Anyway, I was getting really stressed so I scrounged around and found an old trash barrel, punched holes along the bottom, and filled it half full with sunflower seeds. Then I tied and staked it as best I could to keep javelina from ravaging it. Hopefully, that will keep the thrush supplied with sunflower seeds while I'm gone.

Friday, January 4, 2013

It only looks like Christmas

When I heard it was going to get down to 9° tonight I felt compelled to leave Alpine and head for the oasis to do some preparations for that extreme temperature. There were no tracks on the road after I left the blacktop, so I knew it wasn't good. With backing up and making tire-burning runs up the little arroyos, I made it as far as my big hill.

From there I took out everything that dare not freeze (mealworms, cameras, groceries, etc) and toted it all up the hill in 4 trips. Then I used my satellite phone to call my sister to come get me at the top of the hill. She comes from the other direction. What an ordeal! At least when all this snow melts I won't have to water for a couple of weeks.

Alpine snowstorm

There's a lot of snow on the ground right now, about 4-6 inches. When my husband opened the door this morning an Eastern Phoebe flew in. It took us a long time to get it shooed out. One of his indoor perches was in this Norfolk Pine. I always knew that tree must be good for something.

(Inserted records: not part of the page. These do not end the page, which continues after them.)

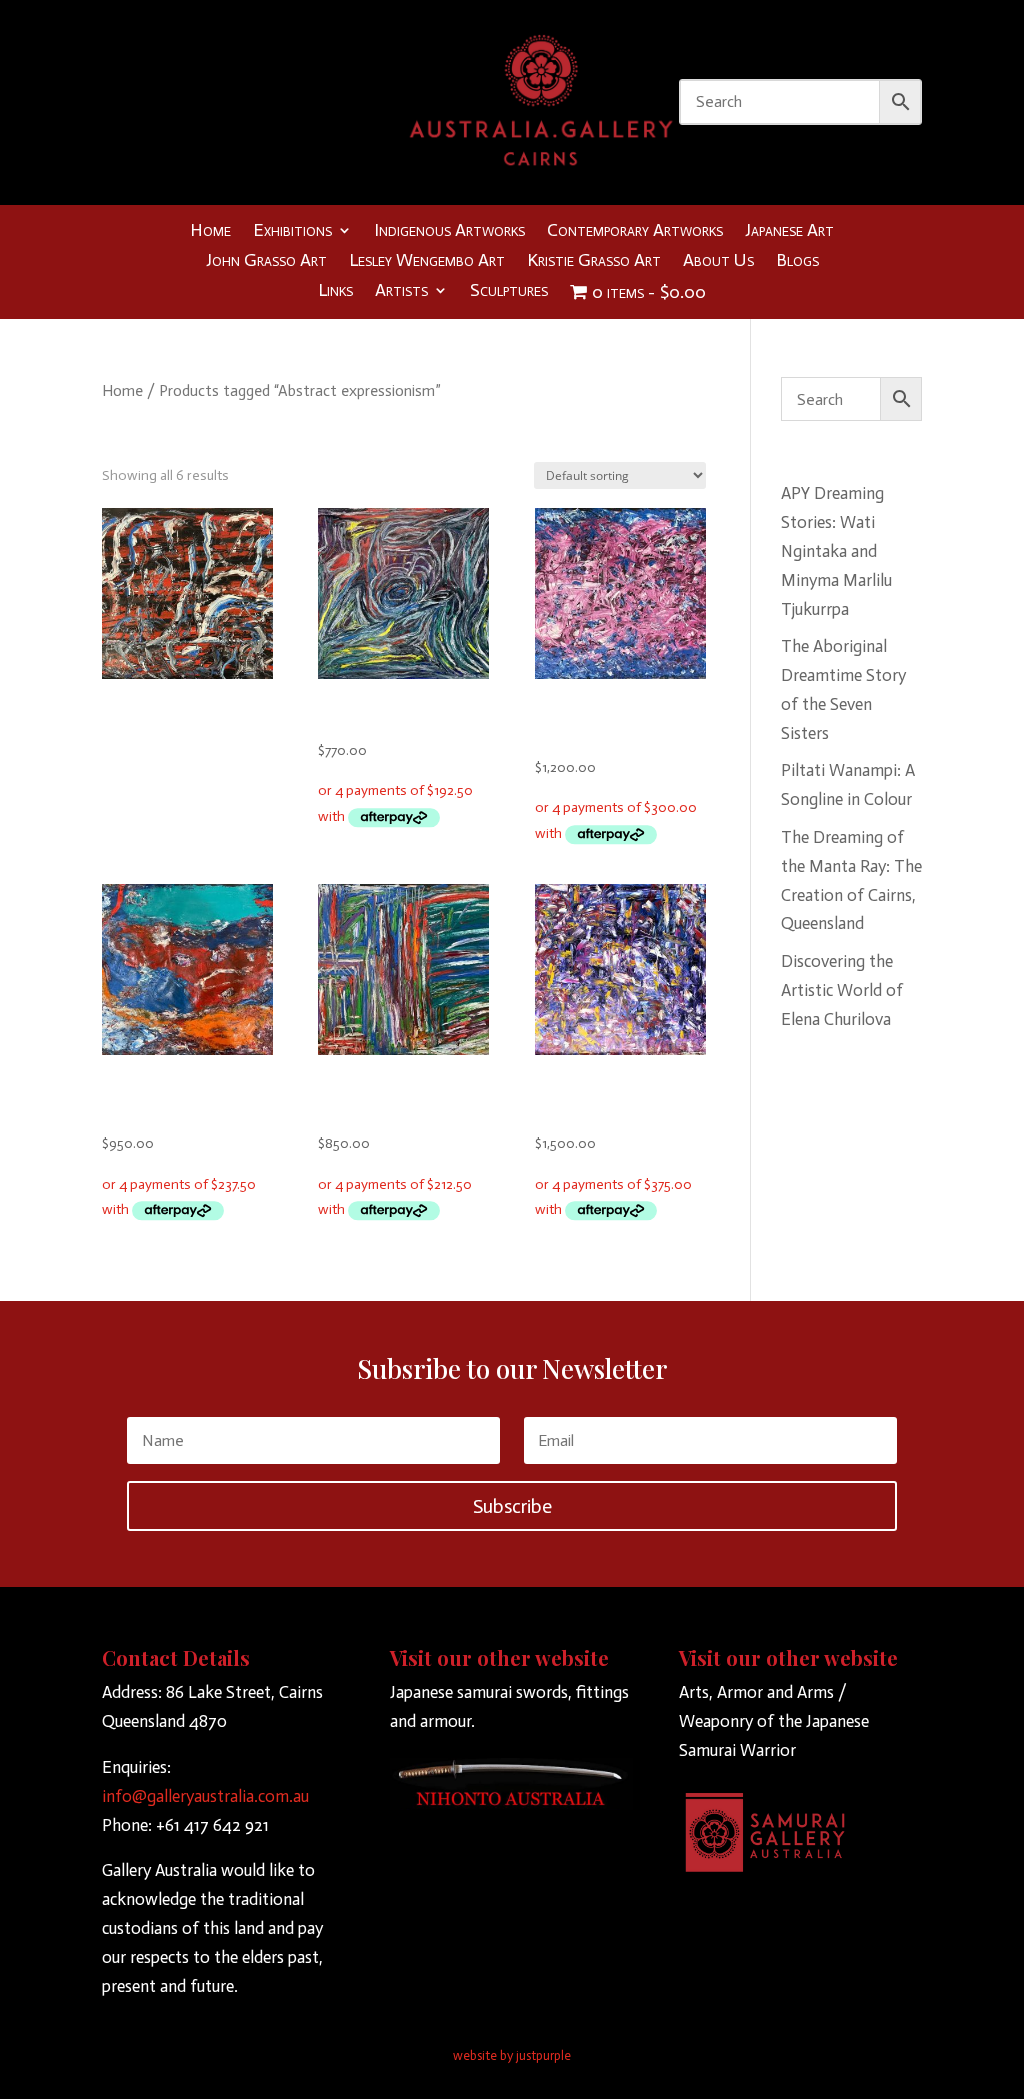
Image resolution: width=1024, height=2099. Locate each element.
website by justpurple (512, 2055)
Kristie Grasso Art (594, 262)
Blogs (797, 262)
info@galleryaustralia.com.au (205, 1796)
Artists (401, 292)
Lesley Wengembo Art (427, 262)
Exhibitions (292, 232)
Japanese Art (789, 232)
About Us (718, 262)
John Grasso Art (266, 262)
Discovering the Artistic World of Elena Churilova (842, 990)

Very cold Allen's Hummingbird this morning.

Tuesday, January 1, 2013

Three Rufous Hummers

I've had at least 3 Rufous Hummingbirds here for some time now. When I entered them into the Ebird database they got flagged and I was asked for more details. So I took photos of each this morning and sent them to the reviewer. You can read a couple of the band numbers on the second one.

Caught the White-crowned Sparrow with a meal worm but it was too fast for a good photo.

The thrasher stays and empties the bowl, but the sparrow grabs one and is gone in less than a blink.